__ACTION ITEM__:
The answer must be every line of the records in which the string "Identify" appears.

Collected data entries
════

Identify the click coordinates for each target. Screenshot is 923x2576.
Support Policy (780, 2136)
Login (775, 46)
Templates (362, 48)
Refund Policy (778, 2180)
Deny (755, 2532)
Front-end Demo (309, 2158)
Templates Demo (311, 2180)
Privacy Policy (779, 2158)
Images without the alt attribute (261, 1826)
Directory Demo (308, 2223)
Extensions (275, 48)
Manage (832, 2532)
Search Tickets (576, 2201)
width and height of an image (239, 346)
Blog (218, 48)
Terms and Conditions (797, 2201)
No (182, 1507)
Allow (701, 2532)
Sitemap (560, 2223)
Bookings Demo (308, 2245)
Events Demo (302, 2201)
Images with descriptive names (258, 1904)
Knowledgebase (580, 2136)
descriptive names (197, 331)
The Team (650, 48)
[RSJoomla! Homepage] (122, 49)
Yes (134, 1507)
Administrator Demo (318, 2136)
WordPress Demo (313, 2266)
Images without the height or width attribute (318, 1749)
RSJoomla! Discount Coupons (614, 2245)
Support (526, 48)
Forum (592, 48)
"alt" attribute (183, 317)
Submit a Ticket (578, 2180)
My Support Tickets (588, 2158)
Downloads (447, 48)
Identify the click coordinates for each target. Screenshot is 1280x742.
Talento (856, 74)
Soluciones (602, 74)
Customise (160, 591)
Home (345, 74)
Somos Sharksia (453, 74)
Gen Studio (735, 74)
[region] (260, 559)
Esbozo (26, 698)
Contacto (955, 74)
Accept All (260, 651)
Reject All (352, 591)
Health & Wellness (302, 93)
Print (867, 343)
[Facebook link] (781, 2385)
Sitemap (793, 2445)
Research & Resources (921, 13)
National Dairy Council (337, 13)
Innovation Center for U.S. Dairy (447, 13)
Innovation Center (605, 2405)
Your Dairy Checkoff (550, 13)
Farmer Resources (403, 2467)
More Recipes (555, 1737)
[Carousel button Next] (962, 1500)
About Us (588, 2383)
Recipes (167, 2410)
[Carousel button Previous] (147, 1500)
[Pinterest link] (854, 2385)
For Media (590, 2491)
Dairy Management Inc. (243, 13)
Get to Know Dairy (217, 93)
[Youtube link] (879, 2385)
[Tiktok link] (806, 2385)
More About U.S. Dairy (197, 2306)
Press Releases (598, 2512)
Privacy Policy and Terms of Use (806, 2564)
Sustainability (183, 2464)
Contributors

════

__RESULT__:
Identify the click coordinates for each target. Screenshot is 923x2576.
Identify the click coordinates for each target. Screenshot is 1280x742.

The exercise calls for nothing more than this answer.